Here's what they look like when I rescue them.






Here's some pics of the 2 survivor that I put in my hotbox.  They manage to stay alive.  I kept them in moist tissue then after 5 days in the hotbox, I move them to sand but the other half of the enclosure is still moist tissue.  This way they can pick which side they want.  They've been alive for about 3 weeks now.

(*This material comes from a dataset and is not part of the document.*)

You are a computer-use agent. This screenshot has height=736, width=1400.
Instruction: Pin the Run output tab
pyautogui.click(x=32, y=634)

I guess it's possible to rescue scorplings eventhough their mom didn't let them go on her back.  If this ever happen to you, just put them in a small enclosure with moist tissue.  Make sure that the tissue is really moist and keep them warm.


Not sure if the pics are clear because my monitor is acting up today.  Couldn't tell the picture quality.


----------



## Vixvy (Sep 20, 2006)

actually 4 days after the mother gave birth they are already capable to live on their own. for me when ever my scorps gives birth i count at least 3-4 days after giving birth i separate the scorplings even if they are still at the back of their mother to prevent cannibalism there i have a big chance of having many scorplings. i feed them pinheads already.


----------



## Niloticus (Sep 20, 2006)

I have had only one scorpion that gave birth. I let them ride on the mother's back for about a week and then the young came off her back on their own. They were extremely healthy after being seperated.

Niloticus


----------



## quiz (Sep 20, 2006)

Vixvy said:


> actually 4 days after the mother gave birth they are already capable to live on their own. for me when ever my scorps gives birth i count at least 3-4 days after giving birth i separate the scorplings even if they are still at the back of their mother to prevent cannibalism there i have a big chance of having many scorplings. i feed them pinheads already.

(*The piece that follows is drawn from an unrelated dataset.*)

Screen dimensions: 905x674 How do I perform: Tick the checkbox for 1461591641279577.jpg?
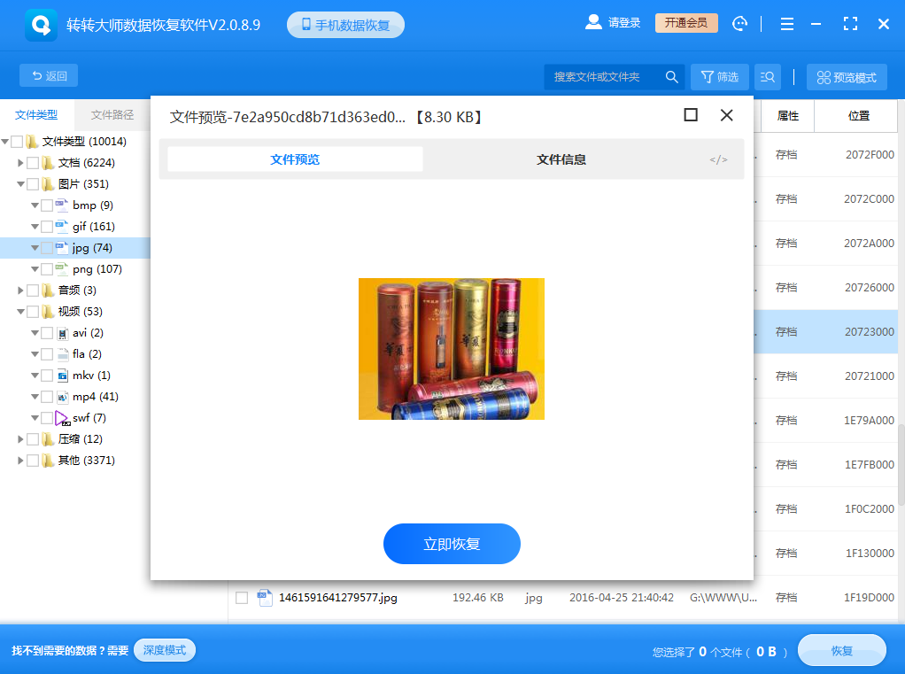pos(241,598)

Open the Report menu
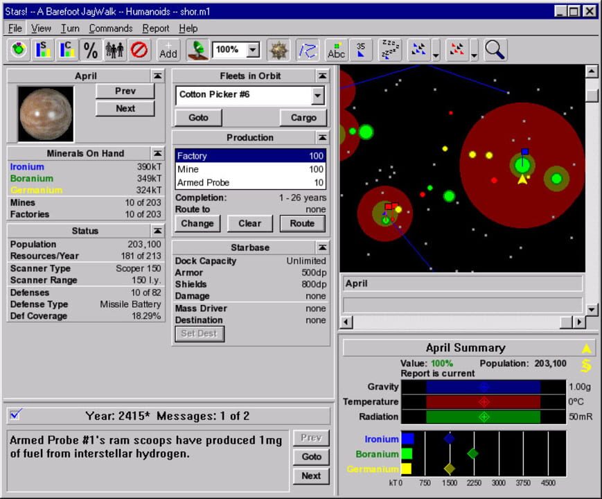pos(155,28)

cannibalism and you pull them out at 1st instar?  As much as possible I don't pull out mine.  I just wait for them to hit 2nd instar and would take them out as soon as they are off mom's back.  

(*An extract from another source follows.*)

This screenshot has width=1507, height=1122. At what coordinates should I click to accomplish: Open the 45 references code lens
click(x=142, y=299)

I haven't fed my boys because i'm not sure if they are ready to eat or not.


----------



## Vixvy (Sep 21, 2006)

hehe that has worked for me for a long time. my friend try to feed them with pinheads o if you want watch them eat and if you think that they will not eat their meal thats the time to take it away. there is no harm in trying my fellow.


----------



## quiz (Sep 21, 2006)

Vixvy said:


> hehe that has worked for me for a long time. my friend try to feed them with pinheads o if you want watch them eat and if you think that they will not eat their meal thats the time to take it away. there is no harm in trying my fellow.


yeah, tomorrow I'll try to give them 2 half dead crickets and see if they'll take it.  I'd be really happy if they molt to 2nd instar because right now, they look inbetween 1st and 2nd Instar.


----------



## Vixvy (Sep 21, 2006)

usually base from my own experience without scientific evidence and research. ones a scorp is born they usually get their first molt at least 3weeks or 1 month depending on the environment expecially the temp. this will contribute to their molting. try to feed them regularly and maintain the right temp. You have nothing to worry with separating them from the mother in my experience i always separate them from their mom that is why i get a 98% chances of having all the scorplings alive.


----------



## dGr8-1 (Sep 21, 2006)

Just to add on to that... after separating them 1st instars... as much as possible (since they're on a substrate) don't let them pile up on each other like they do on their mother's back. try to scatter them. Piling them up will result to deformities. Since molting from the mother's back allows them to dismount properly ulike being on the substrate. 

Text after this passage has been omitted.